Copy the stretch of the article on Cornell's e-mail ruling from "A spokeswoman for" through "university's computer resources.".

▶ [Study text]
= = = = = = =

By Zachary M. Raimi
Daily Staff Reporter
Cornell University decided late Thursday night not to punish four first-year students who wrote an offensive e-mail, saying the students did not violate Cornell's Code of Conduct.
The students did agree, however, to do community service, participate in a workshop and formally apologize to administrators.
In October, the students composed a list of "75 reasons why women (bitches) should not have freedom of speech" and distributed it to 20 friends via e-mail.
The students said the message was meant as a joke, and that they did not intend for it to be forwarded by the 20 recipients. However, the message was forwarded all over the campus and country.
A spokeswoman for Cornell said several members of the university community filed complaints under their Code of Conduct. The complaints were under two separate sections of the code: sexual harassment and misuse of the university's computer resources.
Cornell judicial administrator Barbara L. Krause, who made the ruling, said in a statement that the students did not violate either of these two parts of the code.

= = = = = = =

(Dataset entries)

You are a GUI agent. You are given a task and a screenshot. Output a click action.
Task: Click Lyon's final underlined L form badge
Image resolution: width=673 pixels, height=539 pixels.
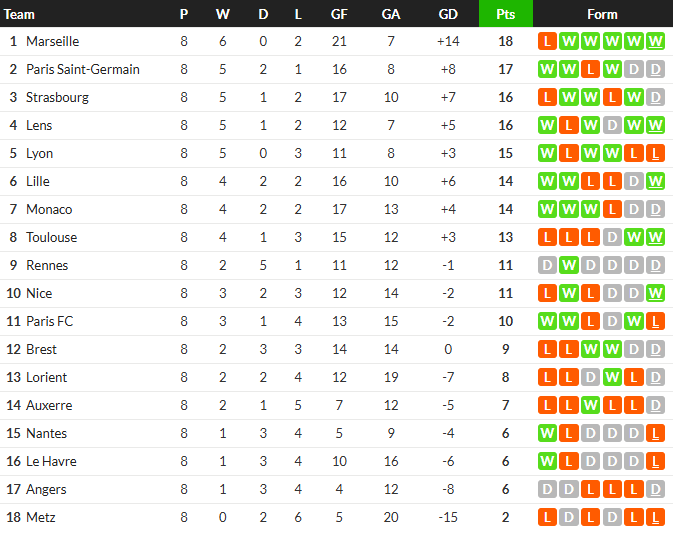(655, 153)

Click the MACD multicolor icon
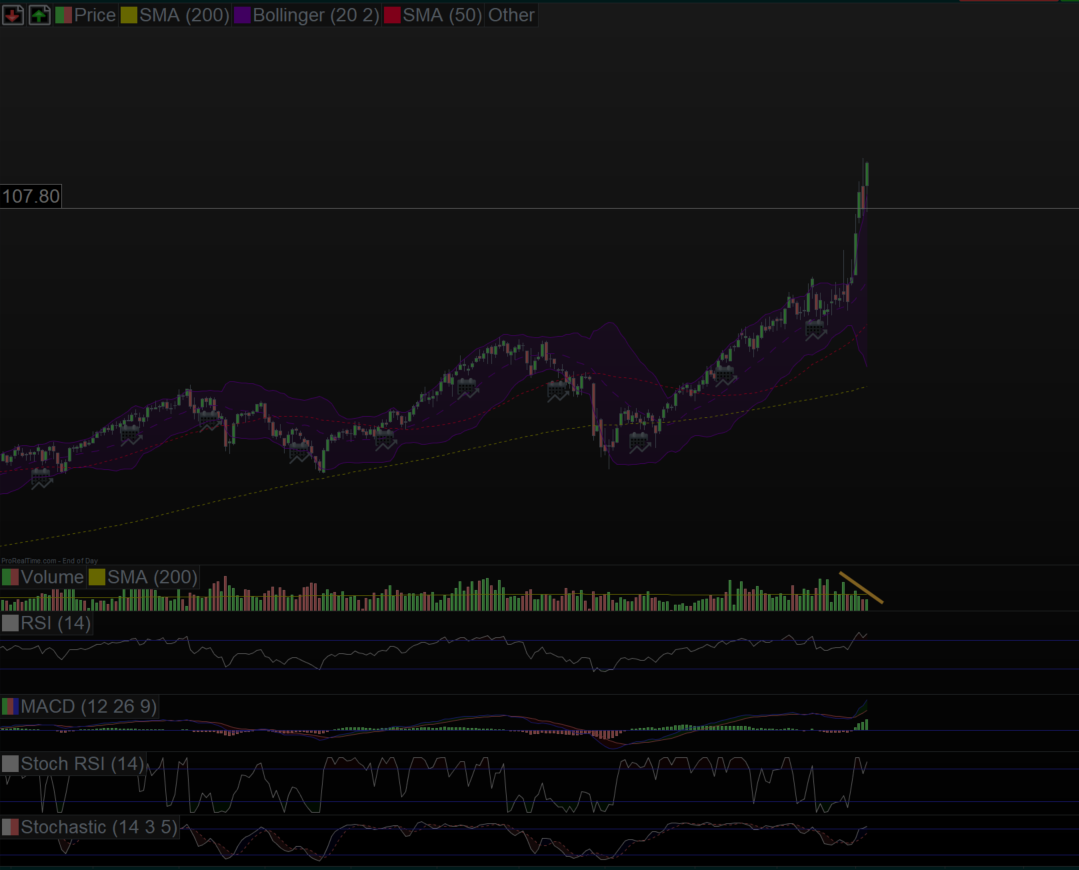coord(10,707)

= = = = = = =

▶ [Exercise response]
A spokeswoman for Cornell said several members of the university community filed complaints under their Code of Conduct. The complaints were under two separate sections of the code: sexual harassment and misuse of the university's computer resources.